- Battle of Dabarki: Part of Ethiopian–Ottoman border conflict
| Date | 1848 |
| Location | Dabarki, Sudan |
| Result | Egyptian victory |

Belligerents
- Ethiopian Empire: Egypt

Commanders and leaders
- Kassa Hailu (WIA): Khalid Khusraw Pasha

Strength
- 16,000 spearmen: 800 riflemen 2 cannons

Casualties and losses
- Heavy: Light

= Battle of Dabarki =

Battle between the Ethiopian Empire and the province of Egypt

The Battle of Dabarki, also known as the Battle of Dabarqi, was a military engagement fought between the Ethiopian Empire and the province of Egypt in 1848. The battle was a heavy defeat for the Ethiopians and would spur the modernization of the Ethiopian army.

== History ==
In the late 1840s, Kassa Hailu decided strengthen his position by damaging his major adversary, namely the Muslim power Egypt, then a nominal province of the Ottoman Empire.

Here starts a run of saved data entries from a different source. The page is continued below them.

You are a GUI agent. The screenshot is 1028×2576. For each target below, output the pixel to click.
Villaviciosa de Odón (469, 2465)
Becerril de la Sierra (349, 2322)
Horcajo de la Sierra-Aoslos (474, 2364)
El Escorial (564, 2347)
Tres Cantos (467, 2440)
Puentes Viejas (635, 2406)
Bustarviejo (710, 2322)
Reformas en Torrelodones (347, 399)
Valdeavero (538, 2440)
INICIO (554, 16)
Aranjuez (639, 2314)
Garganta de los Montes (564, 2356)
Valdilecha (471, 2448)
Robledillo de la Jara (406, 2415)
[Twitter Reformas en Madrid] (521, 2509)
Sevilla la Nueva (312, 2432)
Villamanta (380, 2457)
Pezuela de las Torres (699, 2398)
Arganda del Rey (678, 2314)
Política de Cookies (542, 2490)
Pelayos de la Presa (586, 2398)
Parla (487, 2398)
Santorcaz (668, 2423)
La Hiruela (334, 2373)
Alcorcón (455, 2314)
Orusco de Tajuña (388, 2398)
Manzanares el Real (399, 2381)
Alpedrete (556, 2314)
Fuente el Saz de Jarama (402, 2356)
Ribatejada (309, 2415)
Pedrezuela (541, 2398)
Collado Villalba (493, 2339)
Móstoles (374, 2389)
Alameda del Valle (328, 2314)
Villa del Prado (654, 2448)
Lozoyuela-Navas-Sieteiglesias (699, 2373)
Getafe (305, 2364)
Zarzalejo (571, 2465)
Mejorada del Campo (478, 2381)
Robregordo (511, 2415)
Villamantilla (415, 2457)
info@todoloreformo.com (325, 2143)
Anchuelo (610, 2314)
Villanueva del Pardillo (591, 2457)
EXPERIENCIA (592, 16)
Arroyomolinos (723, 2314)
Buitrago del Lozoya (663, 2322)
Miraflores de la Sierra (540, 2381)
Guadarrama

Invading through Ethiopia's western frontier, the Ethiopian army advanced into the Egyptian-controlled Sudan and occupied Metemma without resistance.

In March 1848, Kassa and his force of 16,000 warriors attacked Dabarki, a fortified post garrisoned with a battalion of 800 Egyptian troops and two cannons. Kassa led his men in a frontal charge against the Egyptian fort and the Ethiopians suffered heavy losses by the accurate musket fire and the cannons, Kassa himself was slightly wounded during the assault. After this he led the remnants of his army back to Begemder.

The battle at Dabarki greatly effected Kassa' military thinking, inspiriting him to modernize the Ethiopian army with more modern artillery and firearms. Several sources have described the battle as the first significant defeat in Tewodros' military career.